Justice Bankole Thompson, Special Court Judge who was the guest speaker at the Sierra Leone Chamber of Commerce, Industry and Agriculture’s (SLCCIA) business luncheon yesterday said, “where there is poverty, [and] where state institutions are weak it is meaningless to say that the rule of law [and] democratic governance would make a difference.”
He explained that, “there are several issues that are worth consideration when looking at the effectiveness of the rule of law”, noting in particular that the attitude of people was premium among these issues.
The judge pointed out that Sierra Leone had the democratic structures, but however regretted that these structures were weak and law enforcement seemed nil.

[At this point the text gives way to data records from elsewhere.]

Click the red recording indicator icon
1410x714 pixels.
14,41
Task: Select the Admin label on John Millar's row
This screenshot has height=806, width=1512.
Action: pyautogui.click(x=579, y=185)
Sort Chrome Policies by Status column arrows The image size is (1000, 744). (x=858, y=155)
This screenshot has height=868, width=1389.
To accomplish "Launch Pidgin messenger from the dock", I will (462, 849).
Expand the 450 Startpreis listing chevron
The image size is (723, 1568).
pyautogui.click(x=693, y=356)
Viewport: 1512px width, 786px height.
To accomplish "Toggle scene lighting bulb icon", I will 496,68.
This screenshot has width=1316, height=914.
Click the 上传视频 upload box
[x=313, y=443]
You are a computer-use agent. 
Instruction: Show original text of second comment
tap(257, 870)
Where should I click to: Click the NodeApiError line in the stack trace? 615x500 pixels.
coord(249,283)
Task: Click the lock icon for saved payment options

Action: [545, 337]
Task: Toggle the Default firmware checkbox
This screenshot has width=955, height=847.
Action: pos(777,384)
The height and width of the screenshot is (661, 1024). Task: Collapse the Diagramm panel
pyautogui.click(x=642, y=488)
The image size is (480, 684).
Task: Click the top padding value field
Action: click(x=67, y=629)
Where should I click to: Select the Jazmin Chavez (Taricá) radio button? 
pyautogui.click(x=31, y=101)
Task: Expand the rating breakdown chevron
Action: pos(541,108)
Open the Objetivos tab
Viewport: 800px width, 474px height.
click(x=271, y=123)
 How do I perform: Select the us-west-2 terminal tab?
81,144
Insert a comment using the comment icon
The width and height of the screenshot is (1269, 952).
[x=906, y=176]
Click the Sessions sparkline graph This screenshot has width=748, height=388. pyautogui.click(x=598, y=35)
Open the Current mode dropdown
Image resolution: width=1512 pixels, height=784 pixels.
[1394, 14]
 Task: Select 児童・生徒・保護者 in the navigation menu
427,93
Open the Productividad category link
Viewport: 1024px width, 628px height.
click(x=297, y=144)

He argued that, “though it is true to say that some of our laws are archaic; replacing it with modern laws is not a prerequisite for their enforcement”.
He noted that, “there are serious problems somewhere along the line with the system”, adding that, “at the end of the day enforcement is important.”
“I further contend that democratic governance propels society forward towards economic development, and provides an attractive and conducive climate for investment, thereby helping society to identify and implement policies that promote equitable growth,” he said
The judge however submitted that after examining the vision, mission statement and the list of services and functions that formed the core elements of SLCCIA activities, “it is refreshing to note that [the] institutional vision is “to be the essential focus for the whole business community by promoting commercial, industrial and agricultural growth through the private sector.” He maintained that, “it is also instructive to observe that, in response to the phenomenon of globalization; you are institutionally committed to providing a network of national and international business contacts and opportunities including international trade services”.
In his opening statement prior to the address SLCCIA’s president, Henry Aki Macaulay, said, “over the years we have strove to be the advocacy body for the private sector which we all know is the key engine for growth in any economy.”
He maintained that, “we have also strove to be relevant by engaging in constructive dialogue with all parties in the economy.”
Mr Macaulay lamented: “regrettably our input has not always been taken onboard,” adding that, “our chamber has a list of priority issues affecting the private sector and development in general.”
This list, he said, was identical to that which government was addressing. “Top on that list is energy generation which is so vital to the private sector… Chamber has however decided to put rule of law in a democratic setting number one on it list,” he said.